El asesor se lleva las manos a la cabeza:
–Usted, quiero decir alguien muy parecido a usted, acaba de declarar la oinkdependència de Nextstatelunya.
–¡Pero eso es imposible –clama al cielo el president–, si los empresarios alemanes se oponían!
–Pues deben haber cambiado de opinión –le asegura el repeinado asesor–. Según un amigo que tengo en Madrid, el presidente Rajao ha dado la orden de enviar a sus mejores inspectores de Hacienda.
–¿Ves como hemos hecho bien enviando a los niños solos a Suiza mientras nosotros veníamos aquí? –dice el president a su esposa–. Pero, disculpe… a ver, a ver si he le acabado de entender bien. ¿Quién ha dicho que ha declarado la oinkdependènsia?
–Verá –titubea el otro–, en realidad… eso es lo más curioso del asunto porque… porque todo el mundo cree que ha sido usted mismo.
–¡Y yo que pensaba que mi marido era el que desvariaba en el govern! –se oye murmurar a la primera dama, aún medio estirada en la cama con el diario sobre las piernas.
–La cosa no es ninguna broma –insiste el asesor, mientras extrae de su funda la tableta que ha traído consigo–. Vean, si no.

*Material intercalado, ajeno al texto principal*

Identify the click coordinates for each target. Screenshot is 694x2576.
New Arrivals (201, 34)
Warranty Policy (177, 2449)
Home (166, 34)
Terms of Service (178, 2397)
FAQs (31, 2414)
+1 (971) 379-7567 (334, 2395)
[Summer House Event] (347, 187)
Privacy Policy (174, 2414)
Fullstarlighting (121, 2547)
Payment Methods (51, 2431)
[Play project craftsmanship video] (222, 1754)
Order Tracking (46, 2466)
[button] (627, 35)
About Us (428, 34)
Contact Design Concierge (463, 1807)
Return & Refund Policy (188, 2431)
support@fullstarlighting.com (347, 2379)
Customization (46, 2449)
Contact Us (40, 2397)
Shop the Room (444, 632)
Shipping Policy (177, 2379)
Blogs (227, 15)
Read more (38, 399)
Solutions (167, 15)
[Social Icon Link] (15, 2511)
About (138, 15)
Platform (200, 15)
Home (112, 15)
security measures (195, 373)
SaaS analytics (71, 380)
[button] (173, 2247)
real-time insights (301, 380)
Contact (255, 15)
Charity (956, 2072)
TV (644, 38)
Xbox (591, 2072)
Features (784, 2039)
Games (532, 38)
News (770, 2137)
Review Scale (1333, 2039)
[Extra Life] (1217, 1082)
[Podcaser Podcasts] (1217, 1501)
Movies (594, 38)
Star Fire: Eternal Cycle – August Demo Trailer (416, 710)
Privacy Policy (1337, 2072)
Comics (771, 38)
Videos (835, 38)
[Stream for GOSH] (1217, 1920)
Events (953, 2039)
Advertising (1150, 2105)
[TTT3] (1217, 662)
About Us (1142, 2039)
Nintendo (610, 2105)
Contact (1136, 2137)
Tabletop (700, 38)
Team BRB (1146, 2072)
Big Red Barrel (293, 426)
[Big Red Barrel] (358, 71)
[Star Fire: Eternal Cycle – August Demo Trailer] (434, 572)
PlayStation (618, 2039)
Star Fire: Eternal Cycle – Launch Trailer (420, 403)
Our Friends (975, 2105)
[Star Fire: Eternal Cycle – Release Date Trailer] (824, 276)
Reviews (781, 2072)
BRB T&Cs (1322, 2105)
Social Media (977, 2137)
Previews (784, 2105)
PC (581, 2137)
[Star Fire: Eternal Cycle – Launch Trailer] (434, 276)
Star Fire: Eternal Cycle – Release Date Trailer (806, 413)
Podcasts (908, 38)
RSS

El asesor les pone la grabación, y tanto el president como su esposa se quedan anonadados viendo al propio Groucho Mas salir al balcón y pronunciar aquellas famosas palabras:
<<Ciudadanos de Nextstatelunya. Yo, el president de la Gene, declaro, aquí y ahora, por la gloria de mi padre, la oinkdependènsia unilateral de Nextstatelunya.>>
Oh, my god!
–¿Ves cómo deberías haber leído el artículo –le recrimina su esposa–. Precisamente Muriel recalca que una de las grandes amenazas sobre la lengua es el uso de anglicismos.
–Bueno, pues Oh, mein Gott! o como se diga en nuestra lengua.
–¡Qué blasfemia! ¡Esa no es nuestra lengua!
–Es la lengua de las cuentas.
–¡Pues que mein Gott nos ayude!
–Un momento –se percata de algo el president–. ¿Ve ese lunar ahí, en el cuello del falso president? ¡Es una prueba inequívoca de que él no soy yo!
–Señor president, yo ya sé que usted no es él –deja claro el asesor.
–¿Usted? ¿Pero es que acaso alguien se ha creído que éramos nosotros de verdad? —se escandaliza el president.
–Bueno, ahora que lo dice… –reflexiona el joven–, antes, cuando he abierto la puerta, los del matrimonio de la habitación de al lado, que regresaban del desayuno, se han quedado mirando y ella ha preguntado a su marido si ese no era el president Groucho Mas.